## What the task requires
Copy out every line of the listing below word for word, leaving out the pictures.

[Stored data entries]
──────

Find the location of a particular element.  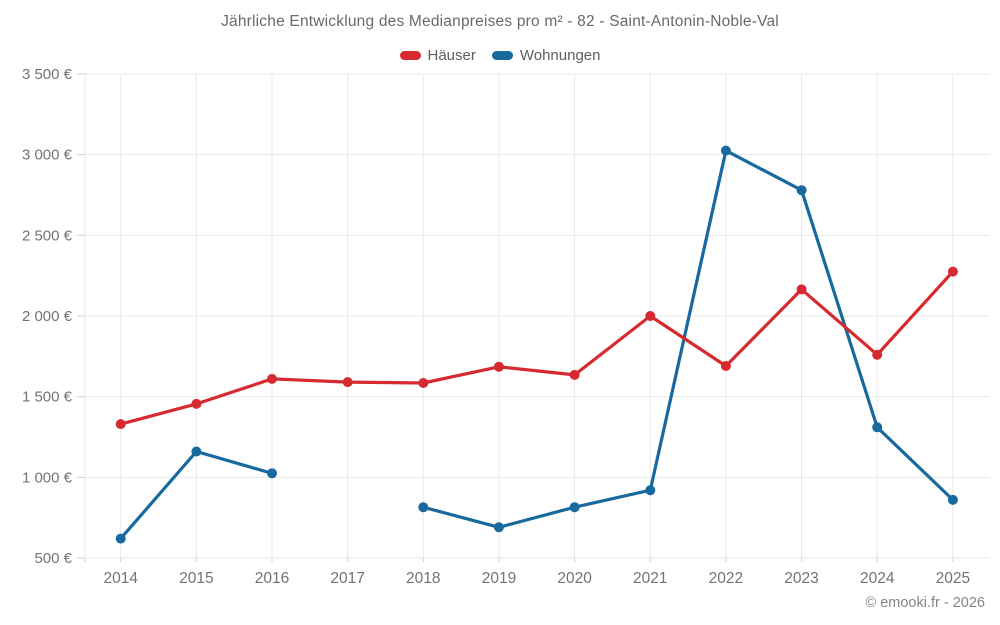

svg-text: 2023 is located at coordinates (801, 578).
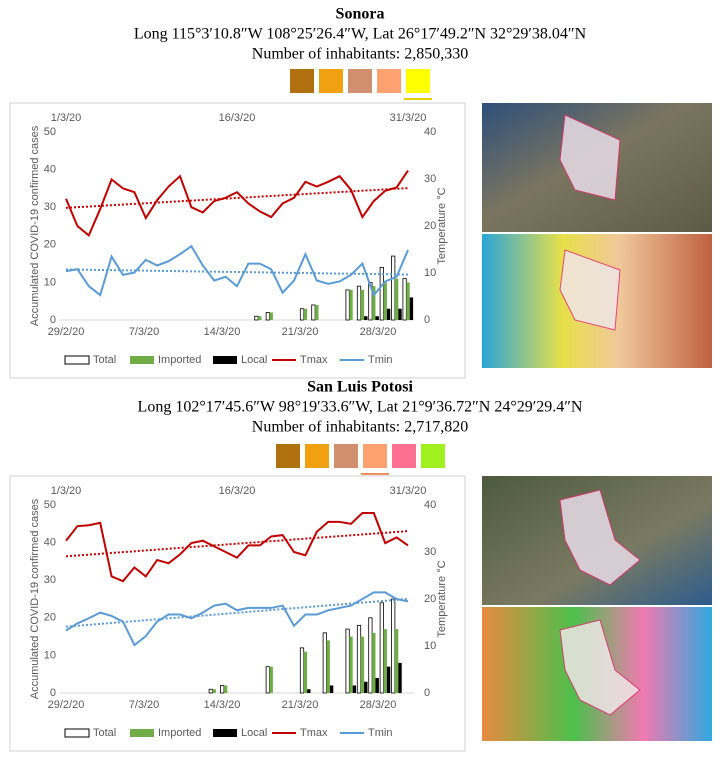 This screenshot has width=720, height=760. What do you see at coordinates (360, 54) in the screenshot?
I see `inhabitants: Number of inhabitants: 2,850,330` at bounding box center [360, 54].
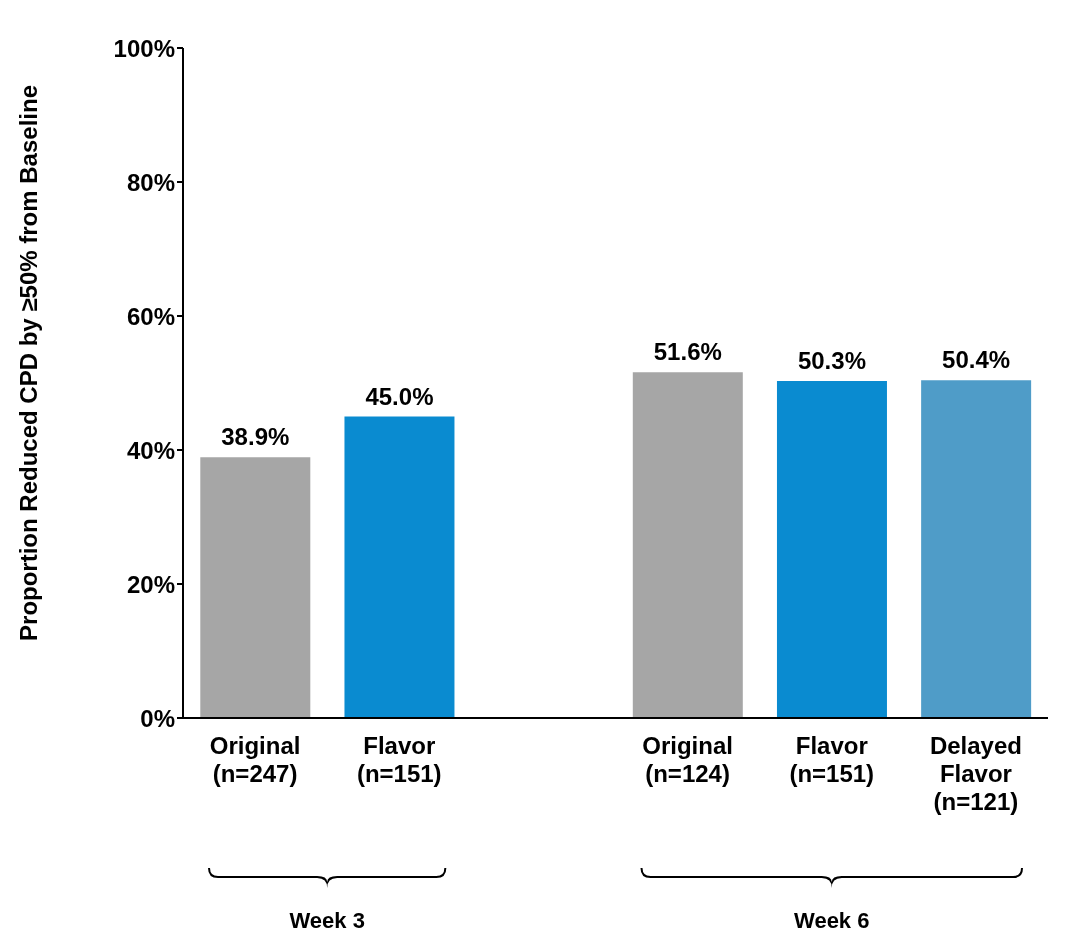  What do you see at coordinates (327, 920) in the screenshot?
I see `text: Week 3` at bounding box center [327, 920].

──────

## Output of the task
Find the location of a particular element.  

svg-text: 2023 is located at coordinates (801, 578).
 This screenshot has width=720, height=760. What do you see at coordinates (360, 54) in the screenshot?
I see `inhabitants: Number of inhabitants: 2,850,330` at bounding box center [360, 54].
  What do you see at coordinates (327, 920) in the screenshot?
I see `text: Week 3` at bounding box center [327, 920].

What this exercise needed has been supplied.